SMRs and AMRs

Tuesday, March 17, 2009

MRI Lie Detection to Get First Day in Court

By Alexis Madrigal
Wired

Defense attorneys are for the first time submitting a controversial neurological lie-detection test as evidence in U.S. court.

In an upcoming juvenile-sex-abuse case in San Diego, the defense is hoping to get an fMRI scan, which shows brain activity based on oxygen levels, admitted to prove the abuse didn't happen.

The technology is used widely in brain research, but hasn't been fully tested as a lie-detection method. To be admitted into California court, any technique has to be generally accepted within the scientific community.

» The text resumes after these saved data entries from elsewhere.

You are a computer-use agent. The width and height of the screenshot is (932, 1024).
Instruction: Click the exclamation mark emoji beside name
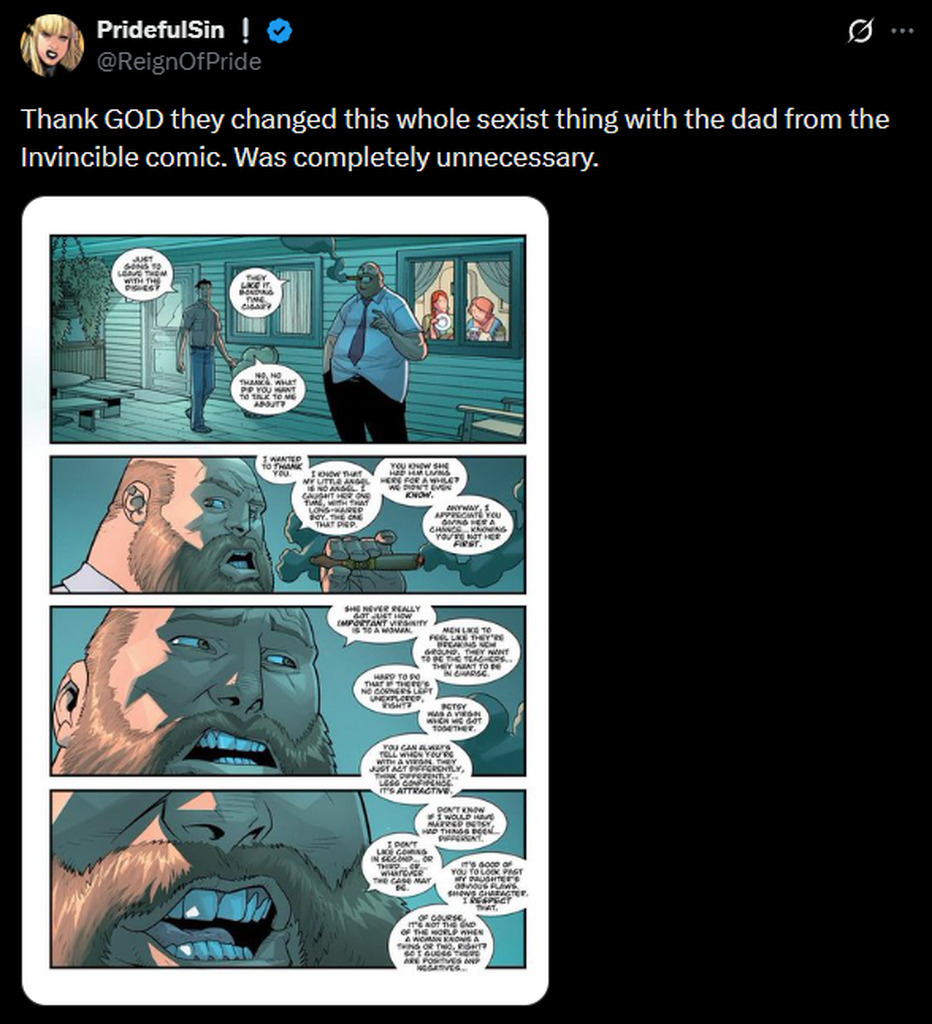pos(245,29)
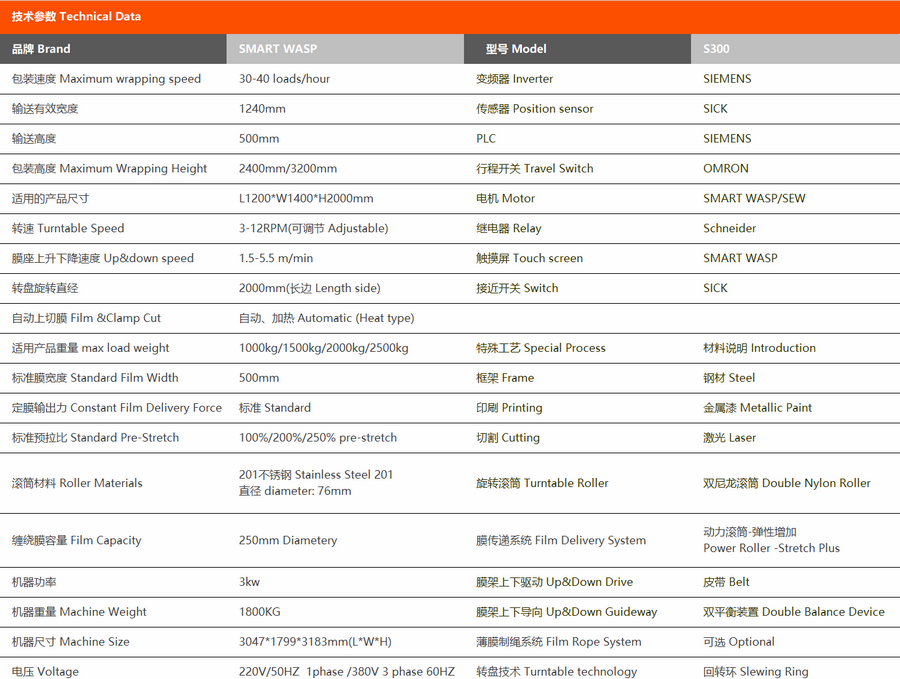Click the Automatic (Heat type) value
The width and height of the screenshot is (900, 679).
coord(326,318)
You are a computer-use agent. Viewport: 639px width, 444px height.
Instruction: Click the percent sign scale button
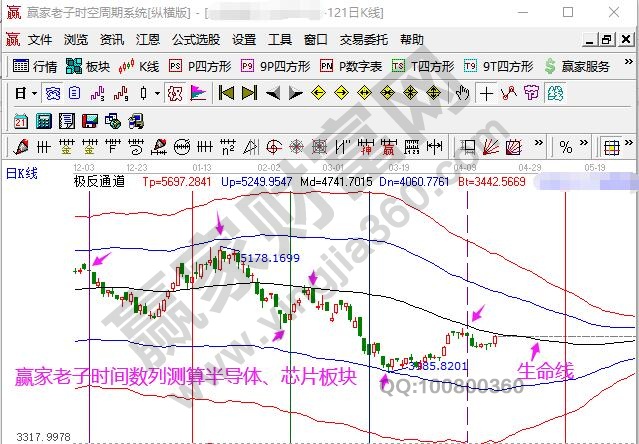click(565, 147)
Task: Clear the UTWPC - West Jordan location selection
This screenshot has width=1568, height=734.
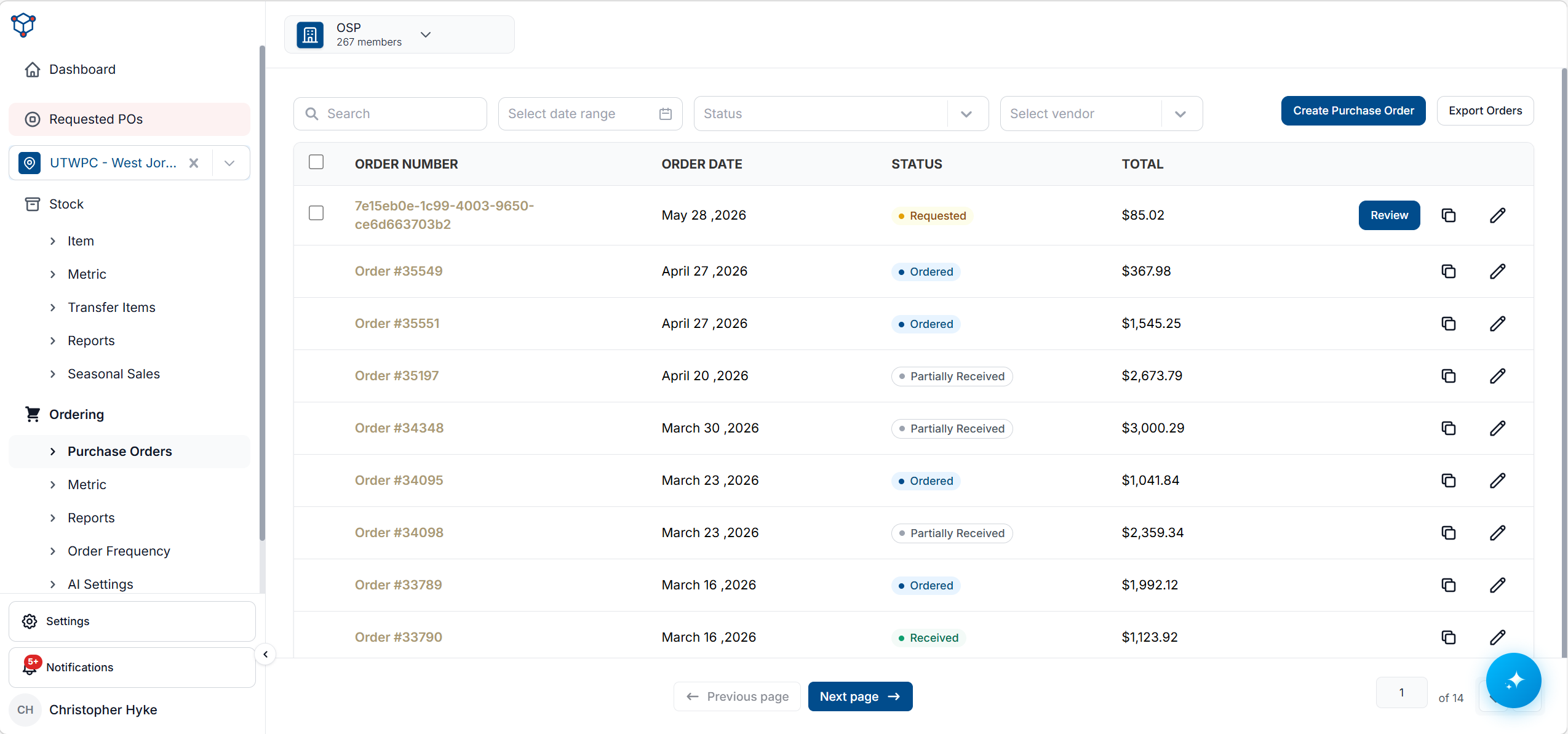Action: (193, 163)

The company that did the brain scan, No Lie MRI, claims their test is over 90 percent accurate, but some scientists and lawyers are skeptical.

"The studies so far have been very interesting. I think they deserve further research. But the technology is very new, with very little research support, and no studies done in realistic situations," Hank Greely, the head of the Center for Law and the Biosciences at Stanford, wrote in an e-mail to Wired.com.

Lie detection has tantalized lawyers since before the polygraph was invented in 1921, but the accuracy of the tests has always been in question. Greely noted that American courts and scientists have "85 years of experience with the polygraph" and a wealth of papers that have tried to describe its accuracy. Yet they aren't generally admissible in court, except in New Mexico.